Planet of the Humans has taken the environmental movement by storm. The movie was removed from YouTube (due to a copyright dispute) on May 28—but not before racking up 8.3 million views in just over a month.
The film makes a case against renewable energy sources such as solar, wind and biomass, indicating that these technologies simply introduce new forms of environmental destruction. For instance, solar and wind farms require enormous amounts of land on which to operate, leading to the ruination of ecosystems. The intermittency of wind farms calls for massive gas plants to be constructed. Wind turbines need substantial amounts of materials such as concrete, steel and fiberglass, while the production of silicon for solar panels involves massive amounts of power from mined quartz and coal. Each climate change solution seems to create new problems, and the overall conclusion of the documentary is that humanity itself is destructive.
In this article, we take a closer look at the major claims made in the movie.
Do renewable technologies really take more energy to produce than they generate?
No.
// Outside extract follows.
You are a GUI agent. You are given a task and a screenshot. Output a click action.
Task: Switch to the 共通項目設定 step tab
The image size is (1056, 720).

The claim that solar panels and wind turbines generate less energy in their lifetime than that taken to manufacture them has been disproved in several sources—if the lifetime considers energy used versus supplied from conception to end of useful life. The documentary implies that it has conducted a full cradle-to-grave analysis that also considers afterlife cost, i.e., the cost of tearing down, disposal, cleanup and recycling of green technology equipment and facilities. However, Planet of the Humans fails to supply any data to support its claims that renewable energy would not provide a net gain.
While it's true that considerable amounts of energy and materials are required to build solar panels and wind turbines—as illustrated in this policy brief by The Heartland Institute—the same can be said of coal-fired power stations, oil refineries and gas pipelines.
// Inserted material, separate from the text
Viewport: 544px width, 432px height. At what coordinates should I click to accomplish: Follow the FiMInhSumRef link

“Solar panels generate the energy required to build themselves in one to two years of operation, depending on the type of panel and location and their lifetime is about 20 years; large wind turbines in three to 12 months, depending on size of turbines and location, and their lifetime is 25 to 30 years,” says Associate Professor Mark Diesendorf, an energy systems and sustainability expert at the University of New South Wales.
This is backed up by research from the National Renewable Energy Laboratory (NREL) on the degradation of solar panels over time. According to NREL's data, solar panels have a median degradation rate of 0.5% per year, signifying that a median panel still produces at 90% of its capability after 20 years. In fact, most solar panels these days come with warranties of at least 20 years—twice as long as the service life that Planet of the Humans states.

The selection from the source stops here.